‘Stop!’ he shouted.
‘Why?’
‘Because otherwise it could die.’
‘And that’s a bad thing because?’
‘It’s a new thing in the universe. It’s special and strange and it’s growing. It’s trying to be something different from what it is.’
Arwen Jones peered at him, then nodded. She raised her hand, and the flow of water slacked, then stopped.
He glared at the thing on the ground, then pointed back at the car.
‘Don’t do that again,’ he said. ‘And don’t make me come and stop you. Because I will.’
It glowered up at him, skittered backwards on long-fingered hands and elbows, dragging one leg. Then it got up, and ran, awkwardly, back the way it had come.

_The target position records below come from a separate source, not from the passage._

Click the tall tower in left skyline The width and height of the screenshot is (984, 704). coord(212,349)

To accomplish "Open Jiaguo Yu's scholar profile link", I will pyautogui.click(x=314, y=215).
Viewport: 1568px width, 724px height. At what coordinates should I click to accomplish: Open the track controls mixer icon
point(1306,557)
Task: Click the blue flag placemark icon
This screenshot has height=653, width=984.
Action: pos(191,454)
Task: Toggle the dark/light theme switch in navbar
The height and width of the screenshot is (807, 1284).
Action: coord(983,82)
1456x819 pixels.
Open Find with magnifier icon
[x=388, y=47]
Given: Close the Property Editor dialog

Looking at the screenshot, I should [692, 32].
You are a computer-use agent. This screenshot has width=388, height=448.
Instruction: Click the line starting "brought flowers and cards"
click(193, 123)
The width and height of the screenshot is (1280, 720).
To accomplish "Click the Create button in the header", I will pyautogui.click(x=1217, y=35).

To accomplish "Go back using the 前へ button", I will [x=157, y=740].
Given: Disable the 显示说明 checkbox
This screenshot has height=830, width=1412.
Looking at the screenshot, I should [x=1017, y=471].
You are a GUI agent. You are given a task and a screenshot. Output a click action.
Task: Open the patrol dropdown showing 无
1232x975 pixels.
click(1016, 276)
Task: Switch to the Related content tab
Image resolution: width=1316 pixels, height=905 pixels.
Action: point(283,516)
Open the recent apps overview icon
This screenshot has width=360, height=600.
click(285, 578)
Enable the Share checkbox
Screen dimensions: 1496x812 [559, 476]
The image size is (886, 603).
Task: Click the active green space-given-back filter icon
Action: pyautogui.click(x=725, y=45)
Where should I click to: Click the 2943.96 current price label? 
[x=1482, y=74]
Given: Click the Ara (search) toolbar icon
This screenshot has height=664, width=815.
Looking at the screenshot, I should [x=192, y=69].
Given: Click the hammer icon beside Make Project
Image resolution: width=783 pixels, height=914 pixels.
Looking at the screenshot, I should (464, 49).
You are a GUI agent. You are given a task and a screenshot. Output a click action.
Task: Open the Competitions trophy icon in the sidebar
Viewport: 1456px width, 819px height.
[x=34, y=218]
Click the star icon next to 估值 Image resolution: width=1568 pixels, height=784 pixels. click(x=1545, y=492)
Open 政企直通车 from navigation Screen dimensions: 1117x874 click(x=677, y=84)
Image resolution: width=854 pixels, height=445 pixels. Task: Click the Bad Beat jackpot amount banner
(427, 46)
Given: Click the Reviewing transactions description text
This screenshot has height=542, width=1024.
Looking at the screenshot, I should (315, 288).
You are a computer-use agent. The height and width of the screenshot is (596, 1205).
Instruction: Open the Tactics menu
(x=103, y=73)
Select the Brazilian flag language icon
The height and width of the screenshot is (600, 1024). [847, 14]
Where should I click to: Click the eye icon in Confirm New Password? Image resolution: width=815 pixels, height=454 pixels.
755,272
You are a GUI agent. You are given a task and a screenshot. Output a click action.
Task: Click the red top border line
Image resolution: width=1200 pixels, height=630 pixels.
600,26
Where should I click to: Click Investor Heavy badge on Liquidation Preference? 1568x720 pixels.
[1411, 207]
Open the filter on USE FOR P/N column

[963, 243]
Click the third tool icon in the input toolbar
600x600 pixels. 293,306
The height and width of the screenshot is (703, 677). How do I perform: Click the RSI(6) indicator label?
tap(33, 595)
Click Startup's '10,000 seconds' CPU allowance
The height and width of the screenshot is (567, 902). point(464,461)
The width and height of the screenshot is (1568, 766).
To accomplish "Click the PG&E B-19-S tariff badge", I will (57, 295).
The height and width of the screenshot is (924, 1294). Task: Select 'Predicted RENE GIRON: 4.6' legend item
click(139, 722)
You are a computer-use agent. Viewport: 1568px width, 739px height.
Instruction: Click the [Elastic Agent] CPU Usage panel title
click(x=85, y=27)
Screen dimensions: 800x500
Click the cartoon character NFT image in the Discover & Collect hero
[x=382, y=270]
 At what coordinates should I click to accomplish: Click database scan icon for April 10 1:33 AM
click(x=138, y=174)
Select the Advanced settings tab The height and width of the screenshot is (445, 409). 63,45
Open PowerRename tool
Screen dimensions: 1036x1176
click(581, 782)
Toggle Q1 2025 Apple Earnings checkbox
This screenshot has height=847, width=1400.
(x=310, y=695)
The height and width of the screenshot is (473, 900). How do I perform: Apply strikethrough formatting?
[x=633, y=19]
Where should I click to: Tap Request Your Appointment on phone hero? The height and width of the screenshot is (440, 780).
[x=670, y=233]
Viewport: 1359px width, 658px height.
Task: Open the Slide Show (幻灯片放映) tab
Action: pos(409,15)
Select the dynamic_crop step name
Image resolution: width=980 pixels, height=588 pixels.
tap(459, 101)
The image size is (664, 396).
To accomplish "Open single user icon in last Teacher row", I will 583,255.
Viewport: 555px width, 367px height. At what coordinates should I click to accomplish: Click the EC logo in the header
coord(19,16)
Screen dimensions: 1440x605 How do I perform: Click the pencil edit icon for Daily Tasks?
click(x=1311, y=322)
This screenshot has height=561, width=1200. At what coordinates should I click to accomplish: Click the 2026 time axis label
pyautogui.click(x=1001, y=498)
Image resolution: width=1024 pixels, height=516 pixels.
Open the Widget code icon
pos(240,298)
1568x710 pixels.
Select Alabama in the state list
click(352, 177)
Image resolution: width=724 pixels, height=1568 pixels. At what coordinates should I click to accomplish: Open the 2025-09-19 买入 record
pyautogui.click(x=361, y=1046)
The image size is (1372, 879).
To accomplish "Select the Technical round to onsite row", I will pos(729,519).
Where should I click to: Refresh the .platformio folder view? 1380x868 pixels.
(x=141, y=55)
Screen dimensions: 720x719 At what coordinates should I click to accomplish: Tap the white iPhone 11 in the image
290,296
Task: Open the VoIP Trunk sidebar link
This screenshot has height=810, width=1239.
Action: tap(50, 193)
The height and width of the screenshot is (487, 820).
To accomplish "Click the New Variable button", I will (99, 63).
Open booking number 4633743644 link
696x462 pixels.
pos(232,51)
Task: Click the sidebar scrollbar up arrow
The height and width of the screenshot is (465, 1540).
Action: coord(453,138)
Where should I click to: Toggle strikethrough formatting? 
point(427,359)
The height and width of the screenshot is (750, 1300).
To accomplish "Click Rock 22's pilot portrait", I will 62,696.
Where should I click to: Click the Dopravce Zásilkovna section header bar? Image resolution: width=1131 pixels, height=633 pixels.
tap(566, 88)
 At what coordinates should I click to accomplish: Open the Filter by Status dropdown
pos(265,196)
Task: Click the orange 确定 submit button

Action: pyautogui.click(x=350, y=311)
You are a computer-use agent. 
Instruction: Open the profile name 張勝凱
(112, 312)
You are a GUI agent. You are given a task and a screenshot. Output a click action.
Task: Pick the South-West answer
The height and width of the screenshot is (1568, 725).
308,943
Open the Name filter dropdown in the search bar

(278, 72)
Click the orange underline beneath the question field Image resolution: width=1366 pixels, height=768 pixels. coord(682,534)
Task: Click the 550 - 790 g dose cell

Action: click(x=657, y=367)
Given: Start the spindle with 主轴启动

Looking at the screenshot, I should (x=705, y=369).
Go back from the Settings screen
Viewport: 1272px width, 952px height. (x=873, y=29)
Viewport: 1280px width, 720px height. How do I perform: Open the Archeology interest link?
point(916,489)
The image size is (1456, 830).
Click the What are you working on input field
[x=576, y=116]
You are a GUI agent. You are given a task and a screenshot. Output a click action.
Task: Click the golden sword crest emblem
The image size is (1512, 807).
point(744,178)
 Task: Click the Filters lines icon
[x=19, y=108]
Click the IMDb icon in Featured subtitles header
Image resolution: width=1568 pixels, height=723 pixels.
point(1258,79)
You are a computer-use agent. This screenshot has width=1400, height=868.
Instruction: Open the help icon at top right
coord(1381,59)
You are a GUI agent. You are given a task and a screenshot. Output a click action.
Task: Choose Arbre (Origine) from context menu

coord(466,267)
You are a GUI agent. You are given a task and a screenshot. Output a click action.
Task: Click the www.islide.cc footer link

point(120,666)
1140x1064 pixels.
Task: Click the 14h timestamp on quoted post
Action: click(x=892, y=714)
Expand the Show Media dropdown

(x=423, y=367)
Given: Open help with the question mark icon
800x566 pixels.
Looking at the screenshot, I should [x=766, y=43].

‘Oi!’ Chief Jones shouted. ‘It’s getting away!’
‘Yes,’ he said.
‘Shouldn’t we stop it?’
‘We’d probably have to kill it.’
She nodded. ‘Yes! And look what it did!’
‘And if you kill it now, all broken and running away, how would that be different?’
She shrugged. ‘Justice, maybe.’
‘But you don’t think so.’
‘No, I don’t suppose I do. But Christina…’
‘Oh, well. Revenge is something else. You want to do revenge, be my guest. But I won’t. It’s a bad place to live, revenge.’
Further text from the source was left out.